?
Определение центроидов для повышения точности порядково-инвариантной паттерн-кластеризации
The work continues the research of constructing methods for analyzing
patterns in parallel coordinates independent of the sequence of input data of the
results. The basic operations on objects of ordinal-invariant pattern clusters are
described. The assertion that the centroid of an ordinal-invariant pattern cluster
belongs to the original cluster is proved, which allows one to estimate the intracluster
object - centroid distances in the multidimensional feature space. Examples of
revealing the structural similarity of objects in parallel coordinates are given. The
main differences between the methods of analysis of patterns and cluster analysis
are noted. The methodology of the centroid detection of the ordinal-invariant pattern-
cluster is described. An algorithm for combining groups of objects based on
their structural similarity, on the one hand, and minimizing intracluster distances,
on the other, is proposed, which makes it possible to improve the accuracy of the
final results and partially solve the problem of finding similar objects in the presence
of error in the original data.
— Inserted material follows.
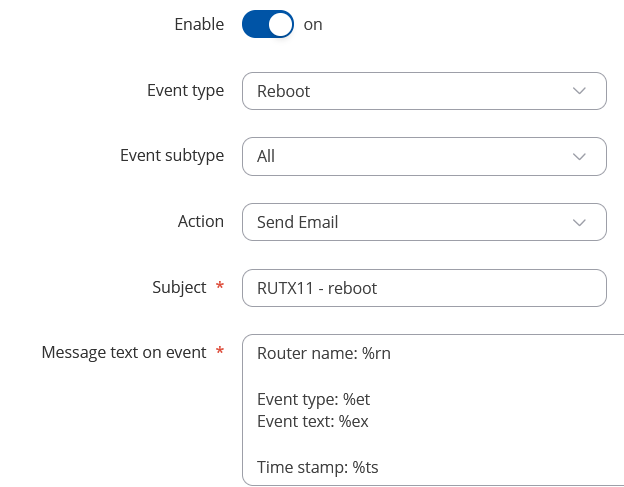Click the Event type field label
The image size is (624, 487).
[x=185, y=91]
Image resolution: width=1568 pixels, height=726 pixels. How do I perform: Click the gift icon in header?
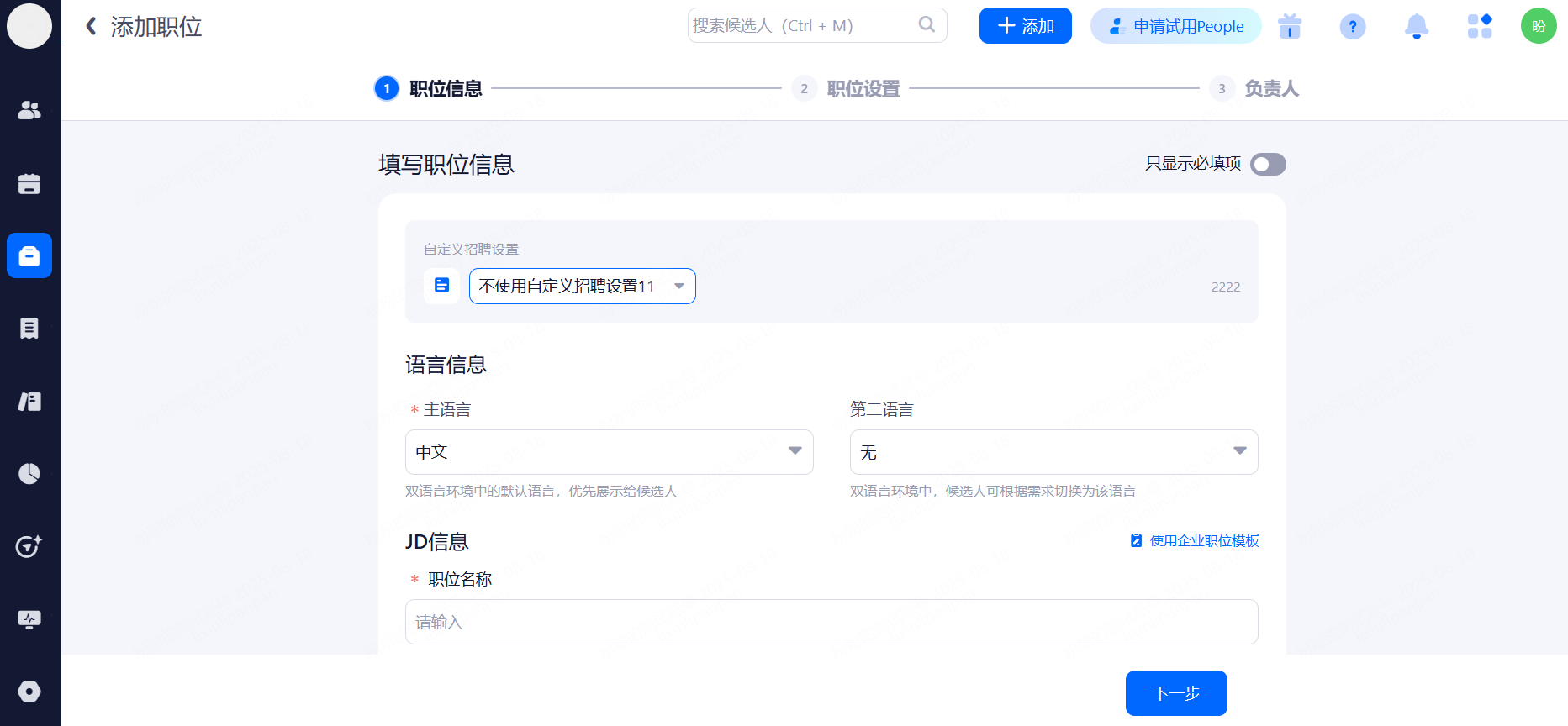(1289, 26)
The proposed algorithm uses the concept of intracluster
distances “object - centroid” and satisfies the following conditions: endogenous
determination of the number and composition of the desired groups of objects
under study; low (relatively) computational complexity; independence of the original
partition from the initial sequence of input data. The work of the proposed algorithm
on classical data sets is demonstrated. The results of testing are presented and
the clustering accuracy is increased.